## Aim of the exercise
Copy each line of the data below in which the word "will" can be found.

## Extracted entries
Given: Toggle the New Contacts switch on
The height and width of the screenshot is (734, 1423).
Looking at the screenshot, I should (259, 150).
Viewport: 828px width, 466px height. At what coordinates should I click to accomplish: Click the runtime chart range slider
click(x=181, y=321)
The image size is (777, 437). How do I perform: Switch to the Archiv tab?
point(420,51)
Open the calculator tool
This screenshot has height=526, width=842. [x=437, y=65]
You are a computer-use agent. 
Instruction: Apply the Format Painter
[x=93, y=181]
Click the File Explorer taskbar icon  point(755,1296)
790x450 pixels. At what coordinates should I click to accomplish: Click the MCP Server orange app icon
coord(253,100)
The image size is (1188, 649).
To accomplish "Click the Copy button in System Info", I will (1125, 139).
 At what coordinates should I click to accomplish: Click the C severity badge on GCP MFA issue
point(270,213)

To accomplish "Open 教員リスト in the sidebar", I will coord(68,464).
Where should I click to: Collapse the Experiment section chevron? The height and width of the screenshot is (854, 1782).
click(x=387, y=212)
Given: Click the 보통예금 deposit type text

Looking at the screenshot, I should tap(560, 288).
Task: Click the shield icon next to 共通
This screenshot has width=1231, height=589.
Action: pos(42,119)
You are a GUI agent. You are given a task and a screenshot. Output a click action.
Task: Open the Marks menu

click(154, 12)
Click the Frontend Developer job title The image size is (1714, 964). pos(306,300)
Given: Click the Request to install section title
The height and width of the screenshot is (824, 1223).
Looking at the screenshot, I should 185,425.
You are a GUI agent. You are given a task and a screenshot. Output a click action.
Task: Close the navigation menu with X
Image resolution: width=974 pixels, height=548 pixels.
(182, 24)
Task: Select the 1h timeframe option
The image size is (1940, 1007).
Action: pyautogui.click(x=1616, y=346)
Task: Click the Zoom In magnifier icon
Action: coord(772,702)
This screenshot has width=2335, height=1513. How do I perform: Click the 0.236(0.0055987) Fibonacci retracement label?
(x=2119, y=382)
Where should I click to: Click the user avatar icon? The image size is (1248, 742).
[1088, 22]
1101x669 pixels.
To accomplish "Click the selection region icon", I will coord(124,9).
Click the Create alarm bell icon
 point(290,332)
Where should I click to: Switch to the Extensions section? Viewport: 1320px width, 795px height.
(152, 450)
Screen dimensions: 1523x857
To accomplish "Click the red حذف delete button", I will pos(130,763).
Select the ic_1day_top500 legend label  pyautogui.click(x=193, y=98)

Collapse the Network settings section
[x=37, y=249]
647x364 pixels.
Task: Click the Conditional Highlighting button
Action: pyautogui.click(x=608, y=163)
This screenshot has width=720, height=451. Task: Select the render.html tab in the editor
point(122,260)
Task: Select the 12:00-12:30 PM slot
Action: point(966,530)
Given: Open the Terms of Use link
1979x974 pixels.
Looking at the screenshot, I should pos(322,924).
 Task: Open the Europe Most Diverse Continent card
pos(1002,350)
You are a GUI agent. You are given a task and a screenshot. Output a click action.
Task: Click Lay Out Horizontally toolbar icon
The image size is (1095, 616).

## Reply to the task
To accomplish "Click the Copy button in System Info", I will (1125, 139).
To accomplish "Open 教員リスト in the sidebar", I will coord(68,464).
To accomplish "Click the selection region icon", I will coord(124,9).
To accomplish "Click the red حذف delete button", I will pos(130,763).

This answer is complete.